Fast protein liquid chromatography
The FPLC was done at RT using BioLogic DuoFlow system (Bio-Rad, Hercules, CA). The mobile phase was 500 mM NaCl, 100 mM HEPES-NaOH, pH7.5. The flow rate was set to 1 mL/min. The column used was Superose 12 10/300 GL (GE, Piscataway, NJ). The gel filtration standard was from Bio-Rad.
Results and Discussion
Using quantitative in vivo solubility and in vivo reconstituted green fluorescence, we investigated all possible leave-one-out (LOO) constructs, each with one secondary structure element removed, including all 11 beta strands and the central helix. The sequence of each LOO construct starts at the beginning of the secondary structure element immediately following the left out piece, and ends with the element immediately preceding it.

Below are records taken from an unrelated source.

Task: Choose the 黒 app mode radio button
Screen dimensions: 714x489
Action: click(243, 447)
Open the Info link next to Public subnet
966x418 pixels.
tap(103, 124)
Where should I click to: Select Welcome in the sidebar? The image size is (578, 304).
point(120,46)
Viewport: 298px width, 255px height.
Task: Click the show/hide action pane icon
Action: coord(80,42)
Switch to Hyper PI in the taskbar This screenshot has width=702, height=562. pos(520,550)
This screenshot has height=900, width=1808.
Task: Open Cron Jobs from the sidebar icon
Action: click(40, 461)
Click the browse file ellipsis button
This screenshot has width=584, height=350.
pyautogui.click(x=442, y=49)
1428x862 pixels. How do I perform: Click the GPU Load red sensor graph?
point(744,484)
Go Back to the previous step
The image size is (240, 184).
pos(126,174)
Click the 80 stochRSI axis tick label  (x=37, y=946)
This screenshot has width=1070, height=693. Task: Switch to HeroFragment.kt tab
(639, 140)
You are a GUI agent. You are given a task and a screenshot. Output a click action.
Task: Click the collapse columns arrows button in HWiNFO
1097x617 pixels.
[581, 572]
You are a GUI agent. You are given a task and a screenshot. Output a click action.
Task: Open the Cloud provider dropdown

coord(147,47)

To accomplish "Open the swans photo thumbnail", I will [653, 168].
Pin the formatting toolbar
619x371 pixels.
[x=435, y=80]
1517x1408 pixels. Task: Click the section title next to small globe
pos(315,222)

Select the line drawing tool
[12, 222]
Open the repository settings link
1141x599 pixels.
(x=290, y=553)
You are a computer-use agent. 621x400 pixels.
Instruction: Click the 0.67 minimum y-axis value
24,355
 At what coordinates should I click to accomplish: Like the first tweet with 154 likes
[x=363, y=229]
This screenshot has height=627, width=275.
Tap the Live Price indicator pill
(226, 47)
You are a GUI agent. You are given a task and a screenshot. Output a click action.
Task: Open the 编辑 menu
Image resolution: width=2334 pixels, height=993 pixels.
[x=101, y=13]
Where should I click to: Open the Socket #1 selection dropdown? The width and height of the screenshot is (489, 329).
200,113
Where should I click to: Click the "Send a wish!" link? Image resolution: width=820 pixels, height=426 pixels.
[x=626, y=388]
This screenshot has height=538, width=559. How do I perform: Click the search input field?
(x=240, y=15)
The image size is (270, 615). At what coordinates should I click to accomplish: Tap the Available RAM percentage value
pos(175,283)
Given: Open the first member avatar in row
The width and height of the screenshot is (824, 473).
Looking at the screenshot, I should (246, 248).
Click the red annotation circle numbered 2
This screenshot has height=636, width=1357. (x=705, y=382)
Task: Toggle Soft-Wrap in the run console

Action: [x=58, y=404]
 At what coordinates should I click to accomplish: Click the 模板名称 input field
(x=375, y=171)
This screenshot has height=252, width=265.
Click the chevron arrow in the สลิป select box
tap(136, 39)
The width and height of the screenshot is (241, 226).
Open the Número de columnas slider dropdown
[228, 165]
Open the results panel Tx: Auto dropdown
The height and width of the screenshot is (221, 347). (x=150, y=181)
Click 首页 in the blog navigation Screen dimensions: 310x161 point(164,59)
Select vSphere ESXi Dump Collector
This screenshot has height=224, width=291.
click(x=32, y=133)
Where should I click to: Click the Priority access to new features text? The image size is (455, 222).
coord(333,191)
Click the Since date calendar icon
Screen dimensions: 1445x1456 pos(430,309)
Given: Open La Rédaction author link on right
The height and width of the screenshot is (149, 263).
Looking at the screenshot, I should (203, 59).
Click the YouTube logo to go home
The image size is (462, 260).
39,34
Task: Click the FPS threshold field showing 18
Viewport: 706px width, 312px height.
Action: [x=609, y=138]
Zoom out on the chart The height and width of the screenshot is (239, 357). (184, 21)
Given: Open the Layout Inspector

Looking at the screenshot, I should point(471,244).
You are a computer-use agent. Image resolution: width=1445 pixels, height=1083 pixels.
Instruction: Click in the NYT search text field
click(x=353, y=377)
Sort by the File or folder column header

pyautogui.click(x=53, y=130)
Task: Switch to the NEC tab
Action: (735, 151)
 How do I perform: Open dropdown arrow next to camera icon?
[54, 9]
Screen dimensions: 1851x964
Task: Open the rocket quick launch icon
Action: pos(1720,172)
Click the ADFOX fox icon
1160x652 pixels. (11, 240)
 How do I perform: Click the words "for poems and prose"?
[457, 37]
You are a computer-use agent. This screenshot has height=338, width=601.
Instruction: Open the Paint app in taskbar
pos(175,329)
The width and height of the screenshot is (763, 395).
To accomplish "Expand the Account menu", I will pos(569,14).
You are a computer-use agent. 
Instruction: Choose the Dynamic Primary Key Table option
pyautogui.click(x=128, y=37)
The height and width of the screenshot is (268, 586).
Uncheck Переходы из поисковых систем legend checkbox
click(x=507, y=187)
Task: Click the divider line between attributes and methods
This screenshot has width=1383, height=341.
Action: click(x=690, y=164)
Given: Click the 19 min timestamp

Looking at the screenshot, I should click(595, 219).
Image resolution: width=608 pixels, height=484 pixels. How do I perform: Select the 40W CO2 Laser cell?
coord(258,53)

The in vivo solubility of each LOO construct was measured (in the absence of its missing piece) using PAGE gel densitometry. The in vivo reconstituted relative fluorescence (RF) was measured in dual expression constructs with the left-out peptide fused to a carrier gene, intein.15 Intein is a single-turnover enzyme whose activity is to splice the N and C-terminal “extein” sequences together to make a single polypeptide chain. In this case, only the N-terminal extein is present, so upon completion of translation and folding the intein cleaves, leaving a free peptide to bind to the LOO protein. Intein solubility and cleavage rate were not considered as possible factors in the solubility and fluorescence assays.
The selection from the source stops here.